[MATERIAL FOR THIS TASK]

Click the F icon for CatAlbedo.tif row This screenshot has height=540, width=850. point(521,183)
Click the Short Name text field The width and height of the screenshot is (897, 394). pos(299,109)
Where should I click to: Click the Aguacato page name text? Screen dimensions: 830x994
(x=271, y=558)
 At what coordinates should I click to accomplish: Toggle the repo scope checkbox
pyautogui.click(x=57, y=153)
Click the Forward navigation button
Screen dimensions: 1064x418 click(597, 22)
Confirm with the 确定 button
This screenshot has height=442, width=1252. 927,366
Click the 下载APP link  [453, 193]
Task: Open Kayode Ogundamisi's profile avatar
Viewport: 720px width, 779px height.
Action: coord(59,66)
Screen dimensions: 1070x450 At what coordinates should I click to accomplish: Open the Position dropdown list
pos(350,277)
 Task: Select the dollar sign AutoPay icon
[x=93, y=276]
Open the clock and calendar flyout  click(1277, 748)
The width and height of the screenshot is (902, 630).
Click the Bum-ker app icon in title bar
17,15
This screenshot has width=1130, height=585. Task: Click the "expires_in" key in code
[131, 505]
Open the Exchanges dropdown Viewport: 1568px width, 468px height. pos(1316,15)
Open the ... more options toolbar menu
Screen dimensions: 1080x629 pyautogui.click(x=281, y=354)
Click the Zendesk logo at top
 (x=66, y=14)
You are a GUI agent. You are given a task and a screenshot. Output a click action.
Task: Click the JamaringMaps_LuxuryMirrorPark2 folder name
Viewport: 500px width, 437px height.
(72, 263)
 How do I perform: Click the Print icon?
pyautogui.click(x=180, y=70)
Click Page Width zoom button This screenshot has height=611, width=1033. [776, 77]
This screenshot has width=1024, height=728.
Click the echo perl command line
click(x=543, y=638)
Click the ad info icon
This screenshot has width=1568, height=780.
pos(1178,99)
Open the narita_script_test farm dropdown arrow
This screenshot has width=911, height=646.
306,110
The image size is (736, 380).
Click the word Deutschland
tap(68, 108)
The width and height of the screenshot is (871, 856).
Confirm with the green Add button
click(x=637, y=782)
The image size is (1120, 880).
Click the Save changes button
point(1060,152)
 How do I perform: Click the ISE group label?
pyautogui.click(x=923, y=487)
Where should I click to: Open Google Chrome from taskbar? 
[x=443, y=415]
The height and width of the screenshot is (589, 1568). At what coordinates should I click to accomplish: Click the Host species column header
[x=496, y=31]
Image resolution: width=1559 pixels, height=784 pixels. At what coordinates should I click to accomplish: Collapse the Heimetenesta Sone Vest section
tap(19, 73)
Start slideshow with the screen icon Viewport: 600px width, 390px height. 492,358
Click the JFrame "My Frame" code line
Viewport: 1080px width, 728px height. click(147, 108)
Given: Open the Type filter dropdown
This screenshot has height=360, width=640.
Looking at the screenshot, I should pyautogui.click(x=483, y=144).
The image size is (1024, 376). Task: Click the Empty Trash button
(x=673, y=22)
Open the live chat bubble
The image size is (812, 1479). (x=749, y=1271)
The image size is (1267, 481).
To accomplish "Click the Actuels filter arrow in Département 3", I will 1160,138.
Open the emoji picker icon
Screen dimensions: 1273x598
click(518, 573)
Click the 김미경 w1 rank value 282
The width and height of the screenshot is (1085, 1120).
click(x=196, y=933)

[/MATERIAL FOR THIS TASK]

WHAT IS REQUIRED:
Having read the records above, reproduce each one exactly.

TASK ANSWER:
Click the F icon for CatAlbedo.tif row This screenshot has height=540, width=850. point(521,183)
Click the Short Name text field The width and height of the screenshot is (897, 394). pos(299,109)
Where should I click to: Click the Aguacato page name text? Screen dimensions: 830x994
(x=271, y=558)
 At what coordinates should I click to accomplish: Toggle the repo scope checkbox
pyautogui.click(x=57, y=153)
Click the Forward navigation button
Screen dimensions: 1064x418 click(597, 22)
Confirm with the 确定 button
This screenshot has height=442, width=1252. 927,366
Click the 下载APP link  [453, 193]
Task: Open Kayode Ogundamisi's profile avatar
Viewport: 720px width, 779px height.
Action: coord(59,66)
Screen dimensions: 1070x450 At what coordinates should I click to accomplish: Open the Position dropdown list
pos(350,277)
 Task: Select the dollar sign AutoPay icon
[x=93, y=276]
Open the clock and calendar flyout  click(1277, 748)
The width and height of the screenshot is (902, 630).
Click the Bum-ker app icon in title bar
17,15
This screenshot has width=1130, height=585. Task: Click the "expires_in" key in code
[131, 505]
Open the Exchanges dropdown Viewport: 1568px width, 468px height. pos(1316,15)
Open the ... more options toolbar menu
Screen dimensions: 1080x629 pyautogui.click(x=281, y=354)
Click the Zendesk logo at top
 (x=66, y=14)
You are a GUI agent. You are given a task and a screenshot. Output a click action.
Task: Click the JamaringMaps_LuxuryMirrorPark2 folder name
Viewport: 500px width, 437px height.
(72, 263)
 How do I perform: Click the Print icon?
pyautogui.click(x=180, y=70)
Click Page Width zoom button This screenshot has height=611, width=1033. [776, 77]
This screenshot has width=1024, height=728.
Click the echo perl command line
click(x=543, y=638)
Click the ad info icon
This screenshot has width=1568, height=780.
pos(1178,99)
Open the narita_script_test farm dropdown arrow
This screenshot has width=911, height=646.
306,110
The image size is (736, 380).
Click the word Deutschland
tap(68, 108)
The width and height of the screenshot is (871, 856).
Confirm with the green Add button
click(x=637, y=782)
The image size is (1120, 880).
Click the Save changes button
point(1060,152)
 How do I perform: Click the ISE group label?
pyautogui.click(x=923, y=487)
Where should I click to: Open Google Chrome from taskbar? 
[x=443, y=415]
The height and width of the screenshot is (589, 1568). At what coordinates should I click to accomplish: Click the Host species column header
[x=496, y=31]
Image resolution: width=1559 pixels, height=784 pixels. At what coordinates should I click to accomplish: Collapse the Heimetenesta Sone Vest section
tap(19, 73)
Start slideshow with the screen icon Viewport: 600px width, 390px height. 492,358
Click the JFrame "My Frame" code line
Viewport: 1080px width, 728px height. click(147, 108)
Given: Open the Type filter dropdown
This screenshot has height=360, width=640.
Looking at the screenshot, I should pyautogui.click(x=483, y=144).
The image size is (1024, 376). Task: Click the Empty Trash button
(x=673, y=22)
Open the live chat bubble
The image size is (812, 1479). (x=749, y=1271)
The image size is (1267, 481).
To accomplish "Click the Actuels filter arrow in Département 3", I will 1160,138.
Open the emoji picker icon
Screen dimensions: 1273x598
click(518, 573)
Click the 김미경 w1 rank value 282
The width and height of the screenshot is (1085, 1120).
click(x=196, y=933)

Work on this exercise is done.